Come ho già detto in un commento nella recensione (cfr: https://www.debaser.it/ernst-lubitsch/vogliamo-vivere/recensione) de ilfreddo del capolavoro To be or not to be (Vogliamo vivere! è il titolo italiano), Lubitsch è stato fondamentale per il genere, ha gettato le basi, ha creato uno stile (che Billy Wilder chiamerà “tocco alla Lubitsch”) inconfondibile, copiato e stra-copiato eppure inimitabile.
Ovviamente è solo vedendo un suo film che si può capire il senso di queste parole… ad esempio vedendo un re, che sull’orlo del lastrico fa il trasloco ed impacchetta personalmente la sua corona con la carta di giornale…
1885.
Nell’immaginario staterello della Morshovia, da qualche parte nei Balcani, vive una vedova (Sonia interpretata da Jeanette MacDonald) ricca, ricchissima.
Un giorno la vedova, ancora giovane, bella e ambitissima, stanca di vivere nel lutto, nel dolore e nello strazio, decide di recarsi a Parigi…
Tragedia!

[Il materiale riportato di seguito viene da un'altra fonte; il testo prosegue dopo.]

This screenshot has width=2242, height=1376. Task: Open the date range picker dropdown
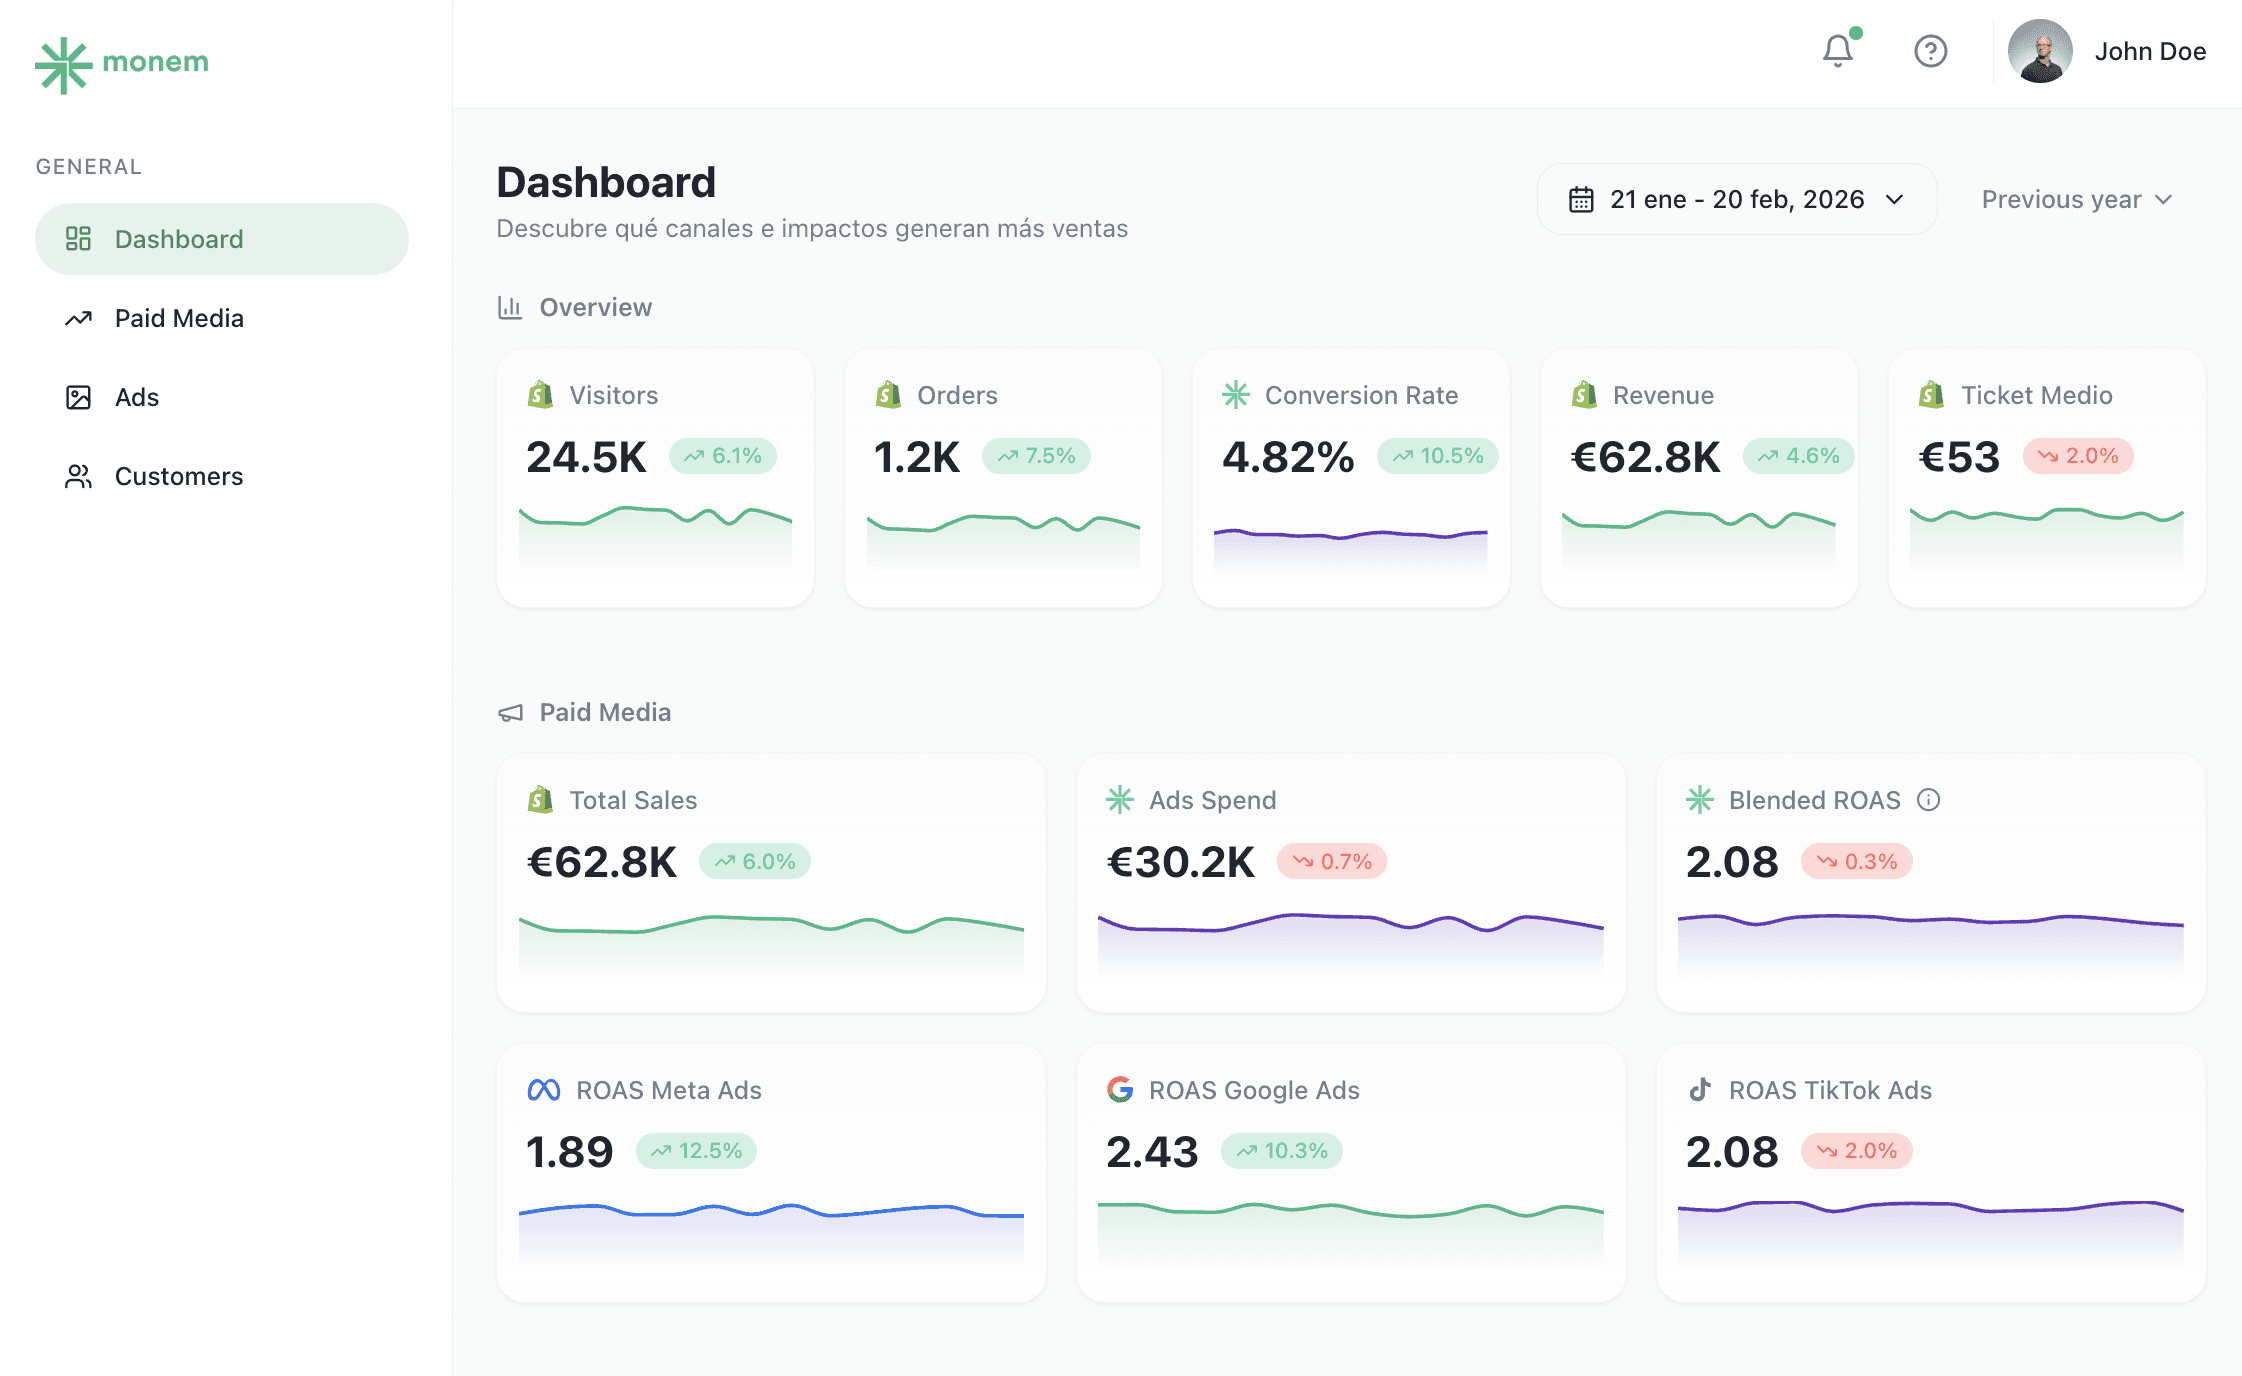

Se dovesse sposarsi con uno straniero per la Morshovia sarebbe la bancarotta!
Si decide dunque di mandare a Parigi un pretendente, la scelta ricadrà sul conte Danilo (Maurice Chevalier) formidabile sciupa-femmine, amante e rubacuori che con la vedova tra l’altro c’aveva già provato senza manco sapere come fosse visto che lei era in lutto ed aveva il viso coperto da una veletta nera.
Dopo questo prologo, comunque meraviglioso, inizia il film…
La missione del conte e l’incontro tra i due non accadrà però secondo i piani prestabiliti…
Il film si snoda su tre generi: commedia, musical, love-story.
I tre generi sono perfettamente bilanciati ed amalgamati ed è anche in questo bilanciamento, in questo sapiente utilizzo di ingredienti che possiamo scorgere la grandezza di questo regista, che fare un film non è una barzelletta.
E quindi non solo scene esilaranti, battute al fulmicotone, trovate, espedienti e dettagli (la scena del telegramma del re ad un suo funzionario è da antologia) che elevano la commedia brillante ad opera d’arte ma anche i canti da operetta, i balli, il valzer, il can-can e sono sequenze da vedere e da ammirare anche se non rientrano nelle vostre corde. E poi c’è la storia d’amore, appunto, che quando si ama davvero una donna …cento donne non servono più a niente.